Einen gemeinsamen Appell richten die in der NÖ Landesregierung zuständige Landesrätin für das Rettungswesen, Ulrike Königsberger-Ludwig, und der Landesleiter der Bergrettung Niederösterreich/Wien, Dr. Matthias Cernusca, an alle WintersportlerInnen, Aktivitäten im alpinen Gelände derzeit nur dort durchzuführen, wo dies aufgrund der Gefahrenstufe vertretbar ist.

"Immer noch herrscht in den niederösterreichischen Bergen erhebliche Lawinengefahr. Bei dieser Gefahrenstufe passieren die meisten Unfälle, weil die Gefahrensituation unterschätzt wird“, warnt Cernusca eindringlich. Landesrätin Königsberger-Ludwig weist zudem darauf hin, dass jede Sportlerin und jeder Sportler, der die Warnungen missachte, momentan nicht nur das eigene Leben aufs Spiel setze, sondern auch das der Rettungskräfte, sofern die Gefahrensituation überhaupt einen Rettungseinsatz erlaube.
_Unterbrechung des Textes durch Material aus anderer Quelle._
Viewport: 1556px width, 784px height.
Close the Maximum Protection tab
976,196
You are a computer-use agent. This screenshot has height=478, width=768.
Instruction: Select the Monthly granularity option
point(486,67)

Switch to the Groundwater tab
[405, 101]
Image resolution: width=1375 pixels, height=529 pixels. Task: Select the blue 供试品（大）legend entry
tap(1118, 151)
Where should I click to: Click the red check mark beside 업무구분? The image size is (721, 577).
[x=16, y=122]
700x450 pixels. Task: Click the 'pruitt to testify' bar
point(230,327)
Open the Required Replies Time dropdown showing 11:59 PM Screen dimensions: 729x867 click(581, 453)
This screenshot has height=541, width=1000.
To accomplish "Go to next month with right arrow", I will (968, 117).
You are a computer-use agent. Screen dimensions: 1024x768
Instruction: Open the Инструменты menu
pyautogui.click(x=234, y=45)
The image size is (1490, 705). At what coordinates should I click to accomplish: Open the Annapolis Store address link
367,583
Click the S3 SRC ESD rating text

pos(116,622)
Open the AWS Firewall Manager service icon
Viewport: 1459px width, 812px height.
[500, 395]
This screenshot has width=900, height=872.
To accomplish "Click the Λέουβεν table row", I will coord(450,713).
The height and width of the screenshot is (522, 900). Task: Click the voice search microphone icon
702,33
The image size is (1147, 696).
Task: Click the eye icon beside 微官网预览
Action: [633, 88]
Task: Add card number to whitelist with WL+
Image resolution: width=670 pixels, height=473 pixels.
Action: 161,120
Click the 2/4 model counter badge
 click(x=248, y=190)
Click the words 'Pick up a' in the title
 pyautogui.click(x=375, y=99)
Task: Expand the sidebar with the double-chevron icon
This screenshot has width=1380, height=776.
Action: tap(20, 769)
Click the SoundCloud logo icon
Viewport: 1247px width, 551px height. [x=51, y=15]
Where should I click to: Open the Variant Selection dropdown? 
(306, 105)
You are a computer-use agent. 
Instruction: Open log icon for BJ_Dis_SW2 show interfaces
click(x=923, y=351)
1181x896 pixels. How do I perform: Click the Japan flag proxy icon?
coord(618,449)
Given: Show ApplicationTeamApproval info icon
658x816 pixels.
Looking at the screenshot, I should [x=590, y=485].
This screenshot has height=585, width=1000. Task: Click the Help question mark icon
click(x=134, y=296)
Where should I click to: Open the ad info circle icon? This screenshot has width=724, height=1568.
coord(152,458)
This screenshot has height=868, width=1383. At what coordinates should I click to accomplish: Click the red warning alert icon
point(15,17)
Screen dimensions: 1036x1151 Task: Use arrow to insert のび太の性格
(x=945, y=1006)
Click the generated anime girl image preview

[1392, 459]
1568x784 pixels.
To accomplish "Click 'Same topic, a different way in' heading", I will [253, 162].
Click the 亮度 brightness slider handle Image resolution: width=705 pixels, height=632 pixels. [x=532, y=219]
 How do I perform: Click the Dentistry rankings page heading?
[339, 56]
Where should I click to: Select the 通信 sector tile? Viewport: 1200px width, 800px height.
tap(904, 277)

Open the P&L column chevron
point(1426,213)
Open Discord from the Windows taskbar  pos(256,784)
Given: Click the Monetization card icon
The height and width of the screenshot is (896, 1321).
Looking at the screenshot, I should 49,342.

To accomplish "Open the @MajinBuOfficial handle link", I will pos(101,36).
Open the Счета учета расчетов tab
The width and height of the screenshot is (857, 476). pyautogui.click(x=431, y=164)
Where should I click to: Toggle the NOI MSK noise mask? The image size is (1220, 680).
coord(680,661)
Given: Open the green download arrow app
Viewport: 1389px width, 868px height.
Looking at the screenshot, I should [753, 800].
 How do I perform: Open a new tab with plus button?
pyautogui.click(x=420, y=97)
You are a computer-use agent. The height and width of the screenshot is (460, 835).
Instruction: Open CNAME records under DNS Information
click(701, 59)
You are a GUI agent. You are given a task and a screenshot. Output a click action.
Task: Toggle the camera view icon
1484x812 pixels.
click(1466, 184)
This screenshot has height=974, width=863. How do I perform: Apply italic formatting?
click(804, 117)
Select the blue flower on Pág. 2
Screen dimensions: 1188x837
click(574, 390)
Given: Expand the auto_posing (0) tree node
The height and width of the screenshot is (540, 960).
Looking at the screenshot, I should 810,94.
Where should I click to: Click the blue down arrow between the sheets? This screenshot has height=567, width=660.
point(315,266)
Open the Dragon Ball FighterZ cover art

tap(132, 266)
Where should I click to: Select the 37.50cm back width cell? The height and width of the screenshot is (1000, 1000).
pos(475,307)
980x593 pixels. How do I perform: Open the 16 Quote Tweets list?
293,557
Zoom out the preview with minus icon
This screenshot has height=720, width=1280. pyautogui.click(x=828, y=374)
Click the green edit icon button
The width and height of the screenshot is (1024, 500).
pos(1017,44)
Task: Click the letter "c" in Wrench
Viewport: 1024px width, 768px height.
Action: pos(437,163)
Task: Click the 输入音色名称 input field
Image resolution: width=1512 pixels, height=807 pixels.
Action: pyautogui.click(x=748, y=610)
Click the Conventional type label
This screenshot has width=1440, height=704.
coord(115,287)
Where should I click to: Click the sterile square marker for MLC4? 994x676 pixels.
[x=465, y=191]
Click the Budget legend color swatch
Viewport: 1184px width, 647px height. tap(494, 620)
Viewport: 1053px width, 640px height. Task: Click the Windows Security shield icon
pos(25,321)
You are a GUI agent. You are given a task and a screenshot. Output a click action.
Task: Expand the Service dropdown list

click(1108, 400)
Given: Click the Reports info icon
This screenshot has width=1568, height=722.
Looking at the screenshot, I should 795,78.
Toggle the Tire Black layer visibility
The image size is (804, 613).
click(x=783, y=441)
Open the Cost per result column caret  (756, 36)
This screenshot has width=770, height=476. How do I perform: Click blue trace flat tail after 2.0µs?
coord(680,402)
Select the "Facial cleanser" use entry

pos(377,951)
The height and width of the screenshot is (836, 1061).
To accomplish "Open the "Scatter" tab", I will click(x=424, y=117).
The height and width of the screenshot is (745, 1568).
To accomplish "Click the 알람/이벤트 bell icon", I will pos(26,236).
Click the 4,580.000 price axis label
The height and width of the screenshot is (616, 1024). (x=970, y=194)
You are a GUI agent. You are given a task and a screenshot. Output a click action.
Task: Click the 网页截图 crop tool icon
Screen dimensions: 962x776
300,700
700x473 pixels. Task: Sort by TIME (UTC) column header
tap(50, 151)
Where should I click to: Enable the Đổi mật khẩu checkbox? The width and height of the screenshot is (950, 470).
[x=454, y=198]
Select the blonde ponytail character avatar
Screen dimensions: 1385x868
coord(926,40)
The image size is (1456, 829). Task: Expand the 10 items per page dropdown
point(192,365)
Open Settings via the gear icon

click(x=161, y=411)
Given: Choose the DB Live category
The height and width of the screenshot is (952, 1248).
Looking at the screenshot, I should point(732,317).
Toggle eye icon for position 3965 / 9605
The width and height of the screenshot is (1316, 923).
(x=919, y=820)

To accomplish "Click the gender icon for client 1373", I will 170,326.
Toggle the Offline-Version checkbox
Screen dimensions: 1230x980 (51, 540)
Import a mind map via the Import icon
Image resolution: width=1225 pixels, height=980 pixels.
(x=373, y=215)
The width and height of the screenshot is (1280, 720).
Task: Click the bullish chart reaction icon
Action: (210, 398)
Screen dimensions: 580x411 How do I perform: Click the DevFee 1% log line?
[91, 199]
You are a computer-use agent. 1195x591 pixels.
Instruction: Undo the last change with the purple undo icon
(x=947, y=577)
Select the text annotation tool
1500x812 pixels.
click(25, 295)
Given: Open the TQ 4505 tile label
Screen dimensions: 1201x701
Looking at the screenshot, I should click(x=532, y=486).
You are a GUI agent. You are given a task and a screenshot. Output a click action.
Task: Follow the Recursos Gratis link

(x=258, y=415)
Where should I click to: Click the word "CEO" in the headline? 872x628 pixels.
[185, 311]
Landesleiter Cernusca erklärt weiters: „Die Tourenplanung ist anhand des Lawinenlageberichts und der Beurteilung der Lawinengefahr vor Ort sorgfältig durchzuführen. Außerdem ist immer die Lawinen-Notfallausrüstung mitzuführen sowie kein Risiko einzugehen. Die vielen tragischen Lawinenunfälle der vergangenen Tage sind dazu eine deutliche Mahnung. Als Bergrettung können wir nicht in jeder Notfallsituation helfen, weil unsere Rettungskräfte kein unvertretbares Risiko bei den Rettungseinsätzen eingehen.“

In diesem Zusammenhang dankt Landesrätin Königsberger-Ludwig den freiwilligen Einsatzkräften der Bergrettung für die vorbildliche Zusammenarbeit. „Es ist eine anzuerkennende Leistung und keine Selbstverständlichkeit, sich dem Risiko von Rettungseinsätzen im alpinen Raum zu stellen, insbesondere bei dieser Gefahrenlage“, so Königsberger-Ludwig.